Supplied entries:
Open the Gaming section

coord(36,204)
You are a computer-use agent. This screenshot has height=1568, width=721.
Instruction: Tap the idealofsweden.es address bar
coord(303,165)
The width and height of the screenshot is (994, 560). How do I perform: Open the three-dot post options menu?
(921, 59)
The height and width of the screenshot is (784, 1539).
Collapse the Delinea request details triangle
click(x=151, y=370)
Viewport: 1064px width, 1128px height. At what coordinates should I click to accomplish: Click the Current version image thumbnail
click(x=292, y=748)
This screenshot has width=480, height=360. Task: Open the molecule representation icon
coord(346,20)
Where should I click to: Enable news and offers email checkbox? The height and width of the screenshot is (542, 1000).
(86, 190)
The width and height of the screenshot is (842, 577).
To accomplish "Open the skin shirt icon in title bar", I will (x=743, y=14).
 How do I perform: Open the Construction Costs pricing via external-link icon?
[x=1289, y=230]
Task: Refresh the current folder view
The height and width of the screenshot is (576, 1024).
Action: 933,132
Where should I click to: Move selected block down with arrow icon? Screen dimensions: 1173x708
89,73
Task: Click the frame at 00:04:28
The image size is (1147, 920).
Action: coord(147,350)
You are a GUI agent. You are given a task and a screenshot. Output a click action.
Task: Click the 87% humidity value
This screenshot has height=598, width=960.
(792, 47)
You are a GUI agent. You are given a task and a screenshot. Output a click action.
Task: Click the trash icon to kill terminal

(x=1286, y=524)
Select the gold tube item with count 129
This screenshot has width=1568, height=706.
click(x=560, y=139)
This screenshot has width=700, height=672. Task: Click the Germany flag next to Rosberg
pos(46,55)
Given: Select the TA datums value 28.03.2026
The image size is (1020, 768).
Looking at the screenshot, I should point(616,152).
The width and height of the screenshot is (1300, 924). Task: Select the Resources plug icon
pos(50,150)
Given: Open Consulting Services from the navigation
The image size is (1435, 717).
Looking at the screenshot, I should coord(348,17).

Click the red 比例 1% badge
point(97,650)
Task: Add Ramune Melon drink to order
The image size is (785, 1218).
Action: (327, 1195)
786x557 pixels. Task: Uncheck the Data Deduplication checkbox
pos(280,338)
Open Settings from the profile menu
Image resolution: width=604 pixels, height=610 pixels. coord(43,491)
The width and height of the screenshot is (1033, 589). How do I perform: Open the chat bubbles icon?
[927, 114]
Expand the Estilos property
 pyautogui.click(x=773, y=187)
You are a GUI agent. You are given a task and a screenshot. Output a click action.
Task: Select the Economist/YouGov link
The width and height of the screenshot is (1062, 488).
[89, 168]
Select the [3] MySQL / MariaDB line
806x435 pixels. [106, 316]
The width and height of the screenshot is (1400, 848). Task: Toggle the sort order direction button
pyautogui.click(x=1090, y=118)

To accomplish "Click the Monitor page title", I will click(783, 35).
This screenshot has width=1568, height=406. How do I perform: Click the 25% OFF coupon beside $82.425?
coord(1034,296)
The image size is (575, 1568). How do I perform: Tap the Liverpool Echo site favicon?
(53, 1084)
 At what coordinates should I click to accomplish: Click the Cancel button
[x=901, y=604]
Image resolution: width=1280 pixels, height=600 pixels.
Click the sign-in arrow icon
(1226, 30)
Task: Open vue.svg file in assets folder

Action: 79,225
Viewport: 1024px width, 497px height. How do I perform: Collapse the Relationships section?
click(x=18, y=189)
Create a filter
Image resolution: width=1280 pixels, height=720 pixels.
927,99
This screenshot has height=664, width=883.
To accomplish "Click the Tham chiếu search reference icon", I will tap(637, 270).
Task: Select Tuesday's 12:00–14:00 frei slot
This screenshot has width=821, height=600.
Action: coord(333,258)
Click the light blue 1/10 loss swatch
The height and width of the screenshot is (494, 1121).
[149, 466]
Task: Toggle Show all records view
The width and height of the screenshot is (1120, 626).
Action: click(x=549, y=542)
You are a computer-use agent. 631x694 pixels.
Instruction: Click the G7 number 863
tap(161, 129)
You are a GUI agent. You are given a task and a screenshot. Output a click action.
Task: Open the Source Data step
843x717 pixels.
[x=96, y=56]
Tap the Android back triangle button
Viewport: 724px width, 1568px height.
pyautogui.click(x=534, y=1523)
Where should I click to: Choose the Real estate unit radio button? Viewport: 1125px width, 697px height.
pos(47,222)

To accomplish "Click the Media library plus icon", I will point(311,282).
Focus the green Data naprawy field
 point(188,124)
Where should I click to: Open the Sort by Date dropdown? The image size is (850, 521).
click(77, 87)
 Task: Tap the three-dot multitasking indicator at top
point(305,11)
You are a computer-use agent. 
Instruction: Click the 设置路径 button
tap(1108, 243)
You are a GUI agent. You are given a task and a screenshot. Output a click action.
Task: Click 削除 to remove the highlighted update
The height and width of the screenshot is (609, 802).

Exercise prompt: Retype, exactly and in full, the lines above from the one containing "Task: Click the frame at 00:04:28" through the one containing "Task: Select the Economist/YouGov link".

Written answer:
Task: Click the frame at 00:04:28
The image size is (1147, 920).
Action: coord(147,350)
You are a GUI agent. You are given a task and a screenshot. Output a click action.
Task: Click the 87% humidity value
This screenshot has height=598, width=960.
(792, 47)
You are a GUI agent. You are given a task and a screenshot. Output a click action.
Task: Click the trash icon to kill terminal

(x=1286, y=524)
Select the gold tube item with count 129
This screenshot has width=1568, height=706.
click(x=560, y=139)
This screenshot has width=700, height=672. Task: Click the Germany flag next to Rosberg
pos(46,55)
Given: Select the TA datums value 28.03.2026
The image size is (1020, 768).
Looking at the screenshot, I should point(616,152).
The width and height of the screenshot is (1300, 924). Task: Select the Resources plug icon
pos(50,150)
Given: Open Consulting Services from the navigation
The image size is (1435, 717).
Looking at the screenshot, I should coord(348,17).

Click the red 比例 1% badge
point(97,650)
Task: Add Ramune Melon drink to order
The image size is (785, 1218).
Action: (327, 1195)
786x557 pixels. Task: Uncheck the Data Deduplication checkbox
pos(280,338)
Open Settings from the profile menu
Image resolution: width=604 pixels, height=610 pixels. coord(43,491)
The width and height of the screenshot is (1033, 589). How do I perform: Open the chat bubbles icon?
[927, 114]
Expand the Estilos property
 pyautogui.click(x=773, y=187)
You are a GUI agent. You are given a task and a screenshot. Output a click action.
Task: Select the Economist/YouGov link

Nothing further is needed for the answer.